2023/07/05

インボイス制度の対応における独占禁止法や下請法

免税事業者との取引条件の見直し

インボイス制度実施後は仕入税額控除を行うには、仕入先からインボイスの発行を受け取る必要があります。
インボイスを発行出来ない免税事業者からの仕入れについては、仕入税額控除の出来ない金額が生じ、負担が増加することになってしまいます。
多くの事業者は、この負担の増加を回避するために対応策を検討しているかと思いますが、対応の方法や内容によっては独占禁止法や下請法で問題になる恐れがあります。

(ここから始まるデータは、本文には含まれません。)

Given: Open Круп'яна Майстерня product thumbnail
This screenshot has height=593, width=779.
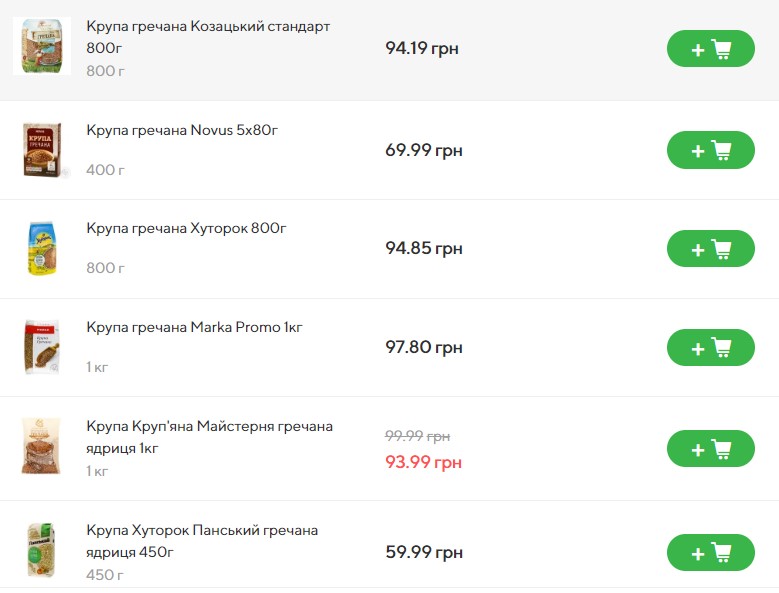Looking at the screenshot, I should point(42,446).
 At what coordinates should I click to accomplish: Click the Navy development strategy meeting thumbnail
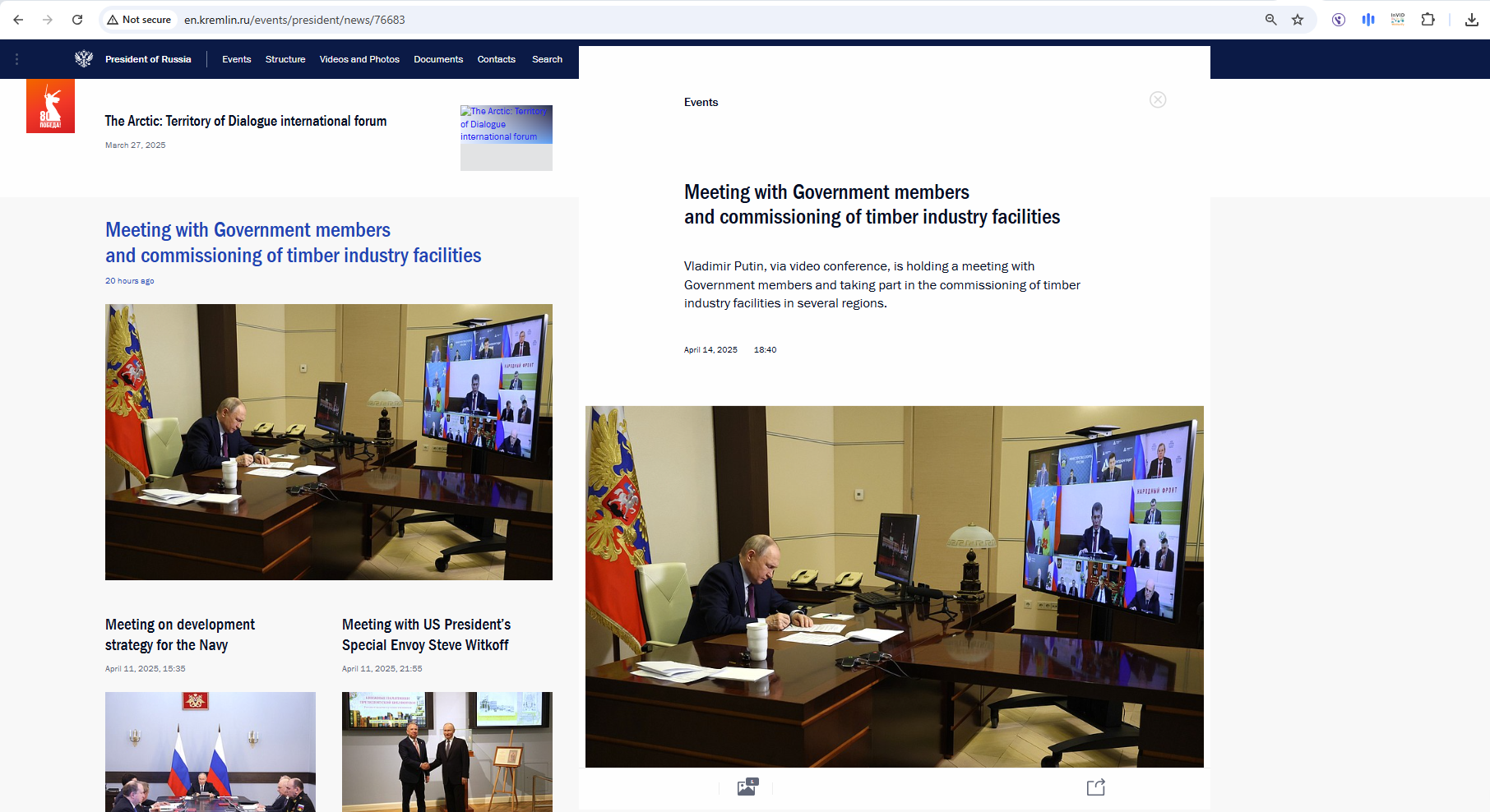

それでは独占禁止法上や下請法等において問題となる行為とはどのような行為になるでしょうか?
問題となる行為とは、取引上優越した立場にある事業者(買手)がインボイス制度の実施を理由に一方的に以下の行為を行った場合該当する可能性があります。
 
1 取引対価の引下げ
交渉等が形式的なものにすぎず、仕入側の事業者(買手)の都合のみで著しく低い価格を設定し、免税事業者が負担していた消費税額も払えないような価格を設定した場合には優越的地位の濫用として問題となります。

2 商品・役務の成果物の受領拒否等
仕入先から商品を購入する契約をした後において、仕入先がインボイス発行事業者でないことを理由に商品の受領を拒否することは、優越的地位の濫用として問題となります。
  
3 協賛金等の負担の要請等
取引価格の据置きを受け入れる代わりに、取引の相手方に別途、協賛金、販売促進費等の名目で金銭の負担を要請することは、当該協賛金等の負担額及びその算出根拠等について、仕入先との間で明確になっておらず、仕入先にあらかじめ計算できない不利益を与えることとなる場合には、優越的地位の濫用として問題となります。
  
4 購入・利用強制
取引価格の据置きを受け入れる代わりに、当該取引に係る商品等以外の商品等の購入を要請することは、仕入先が事業遂行上必要としない商品等であり、又はその購入を希望していないときであったとしても、優越的地位の濫用として問題となります。

5 取引の停止
免税事業者である仕入先に対して、一方的に免税事業者が負担していた消費税額も払えないような価格など著しく低い取引価格を設定し、不当に不利益を与えることとなる場合であって、これに応じない相手方との取引を停止した場合には、問題となるおそれがあります。

6 登録事業者となるような慫慂(しょうよう)等
課税事業者にならなければ、取引価格を引き下げるとか、それにも応じなければ取引を打ち切ることにするなどと一方的に通告することは問題となるおそれがあります。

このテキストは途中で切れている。